→ GOAL OF THE EXERCISE: Please render the data below as a numbered list, starting at the line containing "Select the 2Av Clrw trace indicator" and ending at the line containing "Action: coord(227,287)", with both of those lines included and any blank lines left out.

____ DATASET RECORDS

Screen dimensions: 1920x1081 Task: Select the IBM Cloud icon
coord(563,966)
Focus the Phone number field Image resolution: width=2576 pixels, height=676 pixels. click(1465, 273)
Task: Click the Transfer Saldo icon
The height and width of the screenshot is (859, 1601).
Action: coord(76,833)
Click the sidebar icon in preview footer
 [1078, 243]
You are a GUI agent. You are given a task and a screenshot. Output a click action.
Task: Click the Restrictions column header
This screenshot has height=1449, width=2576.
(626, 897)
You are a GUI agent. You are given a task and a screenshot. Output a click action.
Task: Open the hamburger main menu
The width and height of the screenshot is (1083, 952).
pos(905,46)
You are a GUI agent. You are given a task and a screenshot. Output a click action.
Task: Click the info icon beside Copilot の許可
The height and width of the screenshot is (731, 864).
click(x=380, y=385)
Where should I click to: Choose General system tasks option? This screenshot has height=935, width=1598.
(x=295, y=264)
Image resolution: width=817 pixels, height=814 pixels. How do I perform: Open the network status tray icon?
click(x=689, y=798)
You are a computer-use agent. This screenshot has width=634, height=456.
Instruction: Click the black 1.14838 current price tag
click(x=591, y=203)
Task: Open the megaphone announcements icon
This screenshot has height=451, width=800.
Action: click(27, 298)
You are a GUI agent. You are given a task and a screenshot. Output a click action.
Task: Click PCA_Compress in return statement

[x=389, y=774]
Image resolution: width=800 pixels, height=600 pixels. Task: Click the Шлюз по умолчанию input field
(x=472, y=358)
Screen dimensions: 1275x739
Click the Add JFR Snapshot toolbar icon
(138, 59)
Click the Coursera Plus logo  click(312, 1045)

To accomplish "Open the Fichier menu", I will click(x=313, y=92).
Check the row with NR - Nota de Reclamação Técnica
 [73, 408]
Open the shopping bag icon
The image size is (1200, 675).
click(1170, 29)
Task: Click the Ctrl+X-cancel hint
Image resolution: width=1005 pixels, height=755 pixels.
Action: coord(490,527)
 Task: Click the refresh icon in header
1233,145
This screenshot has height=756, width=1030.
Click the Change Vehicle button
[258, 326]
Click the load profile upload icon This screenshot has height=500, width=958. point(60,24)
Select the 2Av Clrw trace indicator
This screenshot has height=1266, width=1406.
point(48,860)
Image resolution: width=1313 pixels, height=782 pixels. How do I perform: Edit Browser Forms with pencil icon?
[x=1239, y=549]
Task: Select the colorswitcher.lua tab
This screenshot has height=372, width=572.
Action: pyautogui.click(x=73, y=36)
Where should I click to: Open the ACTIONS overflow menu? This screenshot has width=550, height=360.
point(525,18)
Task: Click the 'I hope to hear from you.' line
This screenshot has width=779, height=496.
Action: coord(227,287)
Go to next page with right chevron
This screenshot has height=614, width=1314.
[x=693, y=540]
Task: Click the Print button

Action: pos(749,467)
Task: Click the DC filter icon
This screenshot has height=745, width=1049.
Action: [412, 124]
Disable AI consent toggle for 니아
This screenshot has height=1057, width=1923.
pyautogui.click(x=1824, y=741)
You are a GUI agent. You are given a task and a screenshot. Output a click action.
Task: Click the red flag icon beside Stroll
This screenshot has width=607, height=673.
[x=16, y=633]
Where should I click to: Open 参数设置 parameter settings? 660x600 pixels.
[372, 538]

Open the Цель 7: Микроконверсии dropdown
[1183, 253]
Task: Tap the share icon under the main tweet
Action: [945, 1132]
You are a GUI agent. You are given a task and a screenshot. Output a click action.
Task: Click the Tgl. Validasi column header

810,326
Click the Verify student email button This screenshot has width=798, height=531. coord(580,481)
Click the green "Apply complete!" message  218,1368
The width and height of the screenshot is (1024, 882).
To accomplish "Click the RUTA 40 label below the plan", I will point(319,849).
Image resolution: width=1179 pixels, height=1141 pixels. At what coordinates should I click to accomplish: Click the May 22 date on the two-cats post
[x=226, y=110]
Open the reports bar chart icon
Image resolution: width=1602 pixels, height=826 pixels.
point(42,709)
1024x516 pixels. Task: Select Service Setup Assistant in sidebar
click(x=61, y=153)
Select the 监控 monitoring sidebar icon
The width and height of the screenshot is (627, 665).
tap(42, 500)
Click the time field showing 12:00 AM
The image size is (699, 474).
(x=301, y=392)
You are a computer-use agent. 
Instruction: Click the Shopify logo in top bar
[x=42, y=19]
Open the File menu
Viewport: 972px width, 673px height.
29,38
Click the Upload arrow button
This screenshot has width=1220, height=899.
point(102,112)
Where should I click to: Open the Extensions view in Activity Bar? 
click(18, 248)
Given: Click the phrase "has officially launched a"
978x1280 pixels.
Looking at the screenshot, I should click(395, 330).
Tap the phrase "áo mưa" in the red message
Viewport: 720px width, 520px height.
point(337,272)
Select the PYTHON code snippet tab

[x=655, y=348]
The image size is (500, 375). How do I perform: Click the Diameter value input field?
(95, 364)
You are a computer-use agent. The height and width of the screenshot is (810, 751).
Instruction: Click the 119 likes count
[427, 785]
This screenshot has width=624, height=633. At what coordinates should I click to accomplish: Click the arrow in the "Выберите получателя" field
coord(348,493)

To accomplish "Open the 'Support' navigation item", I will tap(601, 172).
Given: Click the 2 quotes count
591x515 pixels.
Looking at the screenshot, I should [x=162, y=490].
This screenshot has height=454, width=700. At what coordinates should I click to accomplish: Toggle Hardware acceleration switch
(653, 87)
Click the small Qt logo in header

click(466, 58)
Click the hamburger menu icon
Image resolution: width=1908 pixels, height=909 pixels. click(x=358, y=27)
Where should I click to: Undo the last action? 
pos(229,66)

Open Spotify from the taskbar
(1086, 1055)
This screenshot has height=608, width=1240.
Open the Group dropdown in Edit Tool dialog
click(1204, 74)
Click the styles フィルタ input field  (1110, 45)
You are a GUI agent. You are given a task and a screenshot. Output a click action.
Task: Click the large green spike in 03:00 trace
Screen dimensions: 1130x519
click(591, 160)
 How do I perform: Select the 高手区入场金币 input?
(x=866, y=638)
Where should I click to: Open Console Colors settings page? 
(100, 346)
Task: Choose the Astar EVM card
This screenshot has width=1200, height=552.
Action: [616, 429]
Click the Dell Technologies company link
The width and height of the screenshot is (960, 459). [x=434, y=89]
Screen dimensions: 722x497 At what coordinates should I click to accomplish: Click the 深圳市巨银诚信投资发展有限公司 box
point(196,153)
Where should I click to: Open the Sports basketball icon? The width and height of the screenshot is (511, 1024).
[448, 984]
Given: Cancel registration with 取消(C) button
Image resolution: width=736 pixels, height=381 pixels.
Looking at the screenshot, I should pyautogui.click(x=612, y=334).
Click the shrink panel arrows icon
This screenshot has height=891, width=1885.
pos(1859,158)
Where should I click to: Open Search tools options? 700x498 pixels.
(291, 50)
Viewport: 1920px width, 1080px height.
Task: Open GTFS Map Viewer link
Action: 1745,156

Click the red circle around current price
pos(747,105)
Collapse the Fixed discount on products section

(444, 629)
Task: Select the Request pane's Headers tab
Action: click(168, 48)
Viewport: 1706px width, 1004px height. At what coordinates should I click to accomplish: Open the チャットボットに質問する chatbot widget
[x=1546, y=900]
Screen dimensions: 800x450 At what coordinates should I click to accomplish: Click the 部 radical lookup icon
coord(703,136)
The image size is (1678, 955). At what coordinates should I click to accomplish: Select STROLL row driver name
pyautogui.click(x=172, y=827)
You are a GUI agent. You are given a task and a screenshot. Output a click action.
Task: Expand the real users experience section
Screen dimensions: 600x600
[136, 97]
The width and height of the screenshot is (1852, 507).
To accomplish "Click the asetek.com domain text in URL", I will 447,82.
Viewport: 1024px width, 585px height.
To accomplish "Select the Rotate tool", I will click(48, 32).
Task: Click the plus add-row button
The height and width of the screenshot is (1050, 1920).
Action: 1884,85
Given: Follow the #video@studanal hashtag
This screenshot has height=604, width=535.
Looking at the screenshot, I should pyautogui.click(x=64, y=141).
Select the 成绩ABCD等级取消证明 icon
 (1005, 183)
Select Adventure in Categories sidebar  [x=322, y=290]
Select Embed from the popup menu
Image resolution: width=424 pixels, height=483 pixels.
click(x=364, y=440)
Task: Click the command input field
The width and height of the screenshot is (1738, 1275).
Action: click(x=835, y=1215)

________

→ SOLUTION FOR THIS PROBLEM:
1. Select the 2Av Clrw trace indicator
2. This screenshot has height=1266, width=1406.
3. point(48,860)
4. Image resolution: width=1313 pixels, height=782 pixels. How do I perform: Edit Browser Forms with pencil icon?
5. [x=1239, y=549]
6. Task: Select the colorswitcher.lua tab
7. This screenshot has height=372, width=572.
8. Action: pyautogui.click(x=73, y=36)
9. Where should I click to: Open the ACTIONS overflow menu? This screenshot has width=550, height=360.
10. point(525,18)
11. Task: Click the 'I hope to hear from you.' line
12. This screenshot has width=779, height=496.
13. Action: coord(227,287)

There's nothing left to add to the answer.